Weekend Forecast for October 31-November 2, 2014
By Reagen Sulewski
October 31, 2014
With the worst possible calendar configuration for Halloween, the studios deliver very little in the way of scares this weekend. Instead,our new releases are a couple of thrillers that will hope to capture a slightly older audience that isn't partying as much.
The most promising of the two new films is Nightcrawler, directed by Dan Gilroy and starring Jake Gyllenhaal as an amoral freelance news camera man, hustling around the streets of Los Angeles at night for footage of crime scenes to sell to news stations with slightly looser ethical standards. The closer to them happening the better, and even better is as it happens. Gyllenhaal, cutting a gaunt, creepily-unblinking figure for this film, decides that when business is thin, it might help to drum up some business independently by creating some gore of his own.
Playing just this side of satire, like Network, Nightcrawler aims to be a thriller exposing the seedier side of TV news production, which isn't exactly the kind of thing that screams blockbuster. However, the film's take on the material, with a gritty, you-are-there (irony alert!) style and a chilling, widely hailed performance from Gyllenhaal that borders on sociopathy could bring in a wide audience on a quality basis. Reviews, in fact, have been tremendous, and Gyllenhaal has been stealthily building a reputation as a small box office draw over the past few years.
While his attempt at big budget stardom, Prince of Persia, did not really connect, his more modest efforts have hit their targets, including Source Code, End of Watch and especially last fall's Prisoners. While some of that latter film's $20 million opening weekend could be attributed to Hugh Jackman, that's still a sizable number of people who paid for a Gyllenhaal-starring thriller and may very well be interested in this one, which is being looked at by some as his breakout acting role. With Halloween Friday sucking away some of the film's opening weekend, Nightcrawler likely won't match his figures from last fall, but a decent $16 million weekend could be in the cards.
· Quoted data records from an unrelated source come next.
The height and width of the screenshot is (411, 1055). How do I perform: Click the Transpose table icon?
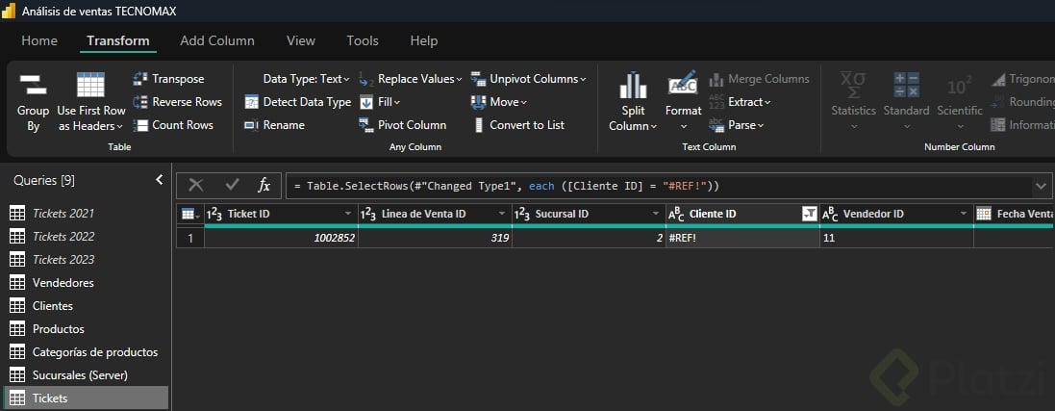pyautogui.click(x=140, y=79)
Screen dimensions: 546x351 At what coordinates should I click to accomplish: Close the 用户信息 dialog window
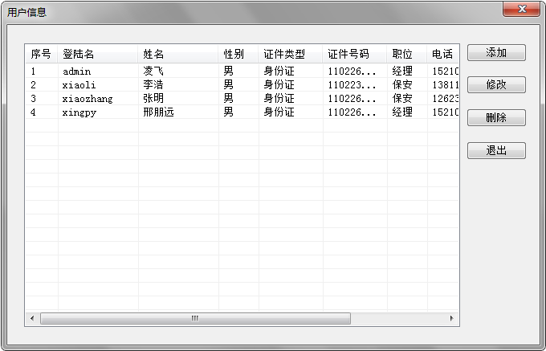520,10
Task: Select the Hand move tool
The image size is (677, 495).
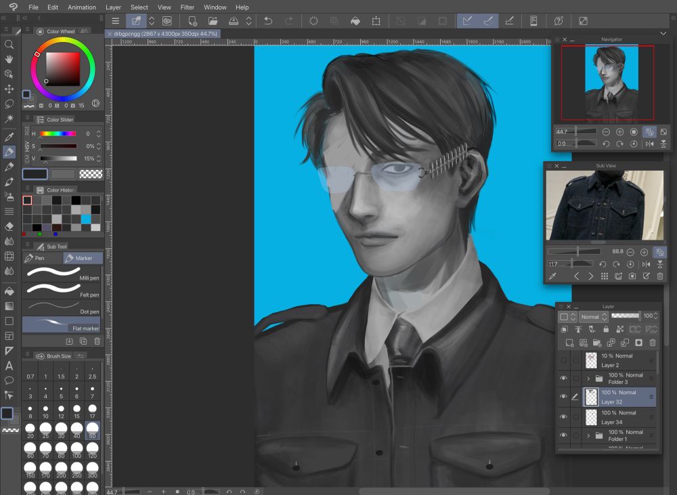Action: [x=9, y=60]
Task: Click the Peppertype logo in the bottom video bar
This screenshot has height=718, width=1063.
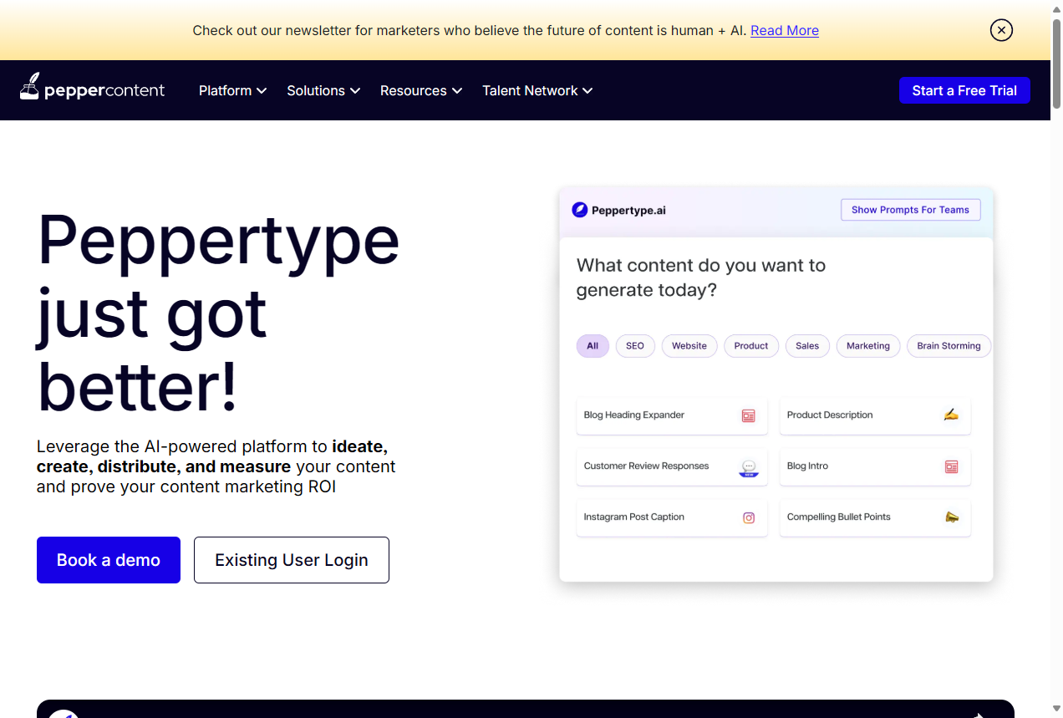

Opening on a not quite full slate of around 1,900 venues, Before I Go To Sleep sees Nicole Kidman return to multiplexes for the first time on any grand scale since 2011, and just the second time since 2008. While she hasn't been retired by any means (she has a half dozen or so indie films on her resume), she's stayed away from films that have had a lot of commercial appeal, either deliberately or through studio indifference to her. This more straightforward take on Memento probably isn't the way back to big box office bucks, but that may not even be her real priority.
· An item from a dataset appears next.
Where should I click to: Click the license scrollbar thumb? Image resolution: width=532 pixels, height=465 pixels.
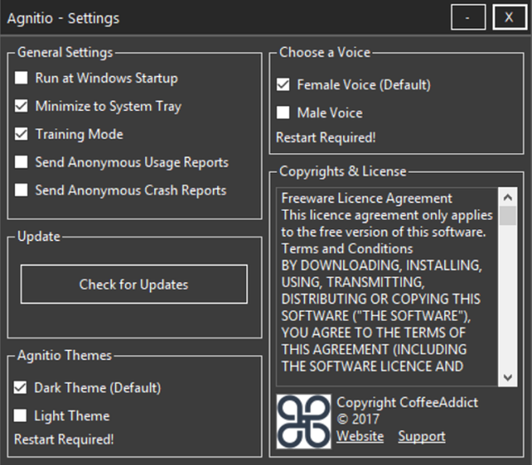pos(508,216)
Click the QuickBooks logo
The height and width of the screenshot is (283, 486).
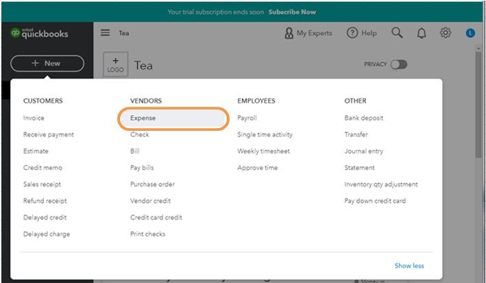[39, 33]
In this film, she plays a woman with retrograde amnesia suffered after a brutal beating, and who forgets everything she learned the previous day. Her husband, Colin Firth, is apparently trying to help her through her issues, but his anger seems to mask something else. Her therapist (maybe?), Mark Strong is also working to help her recover her memory, but there may be some other motives behind his actions. Add in that Kidman's past behavior might not have been all that fantastic, and we have a thriller in which no one may be quite what they seem.